**Data provided:**
• • • • • • •

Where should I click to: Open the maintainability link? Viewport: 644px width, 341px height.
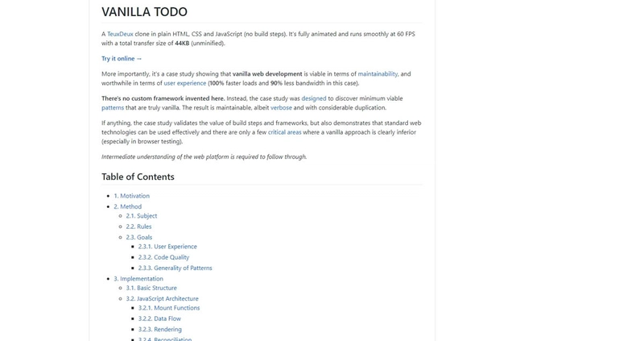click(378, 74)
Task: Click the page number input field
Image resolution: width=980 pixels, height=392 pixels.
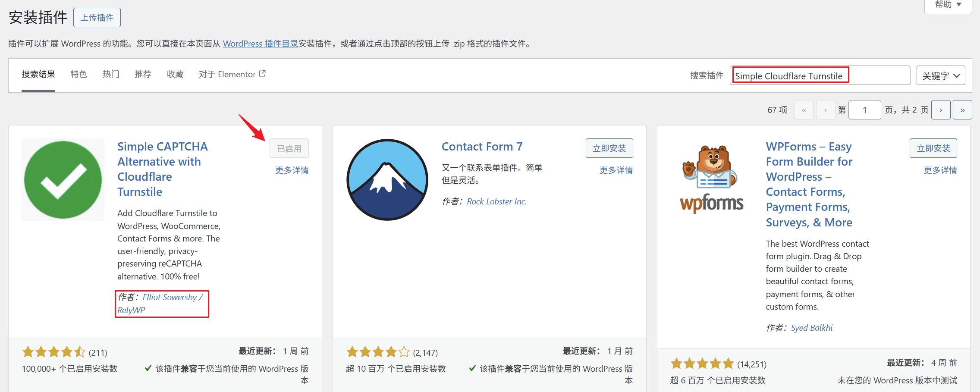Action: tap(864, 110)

• • • • • • •

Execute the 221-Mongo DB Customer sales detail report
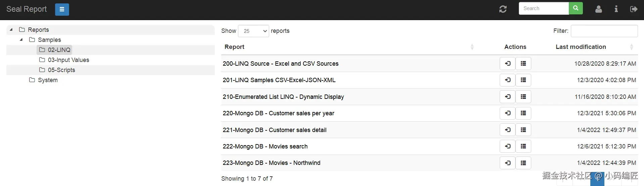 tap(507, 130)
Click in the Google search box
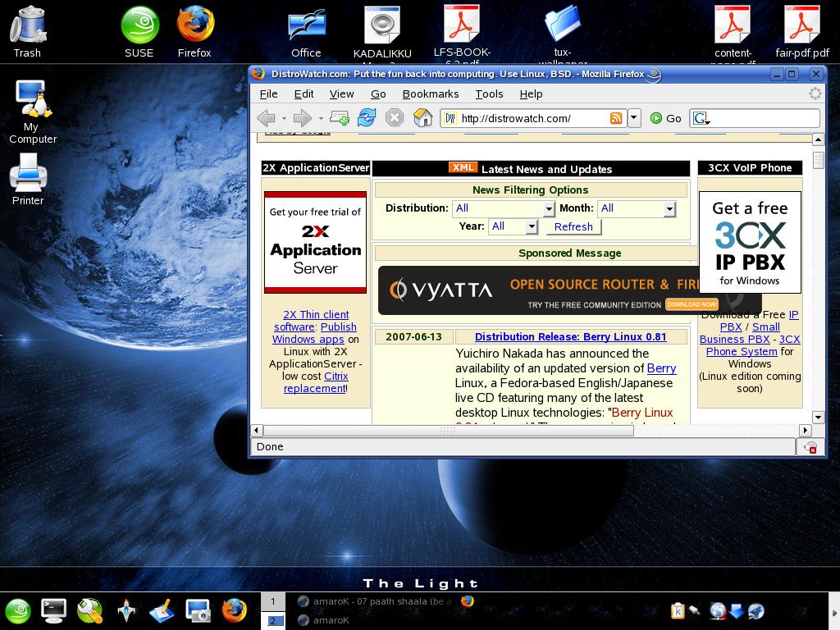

• • • • • • •

**Your task:** Rewrite the lines from the one containing "Where should I" through the one containing "Action: tap(864, 110)", substituting "text box" for "input field" and keeping everything else the same. Omit the pictures from your answer.

**Final answer:**
Where should I click to: Open the maintainability link? Viewport: 644px width, 341px height.
click(378, 74)
Task: Click the page number text box
Image resolution: width=980 pixels, height=392 pixels.
Action: tap(864, 110)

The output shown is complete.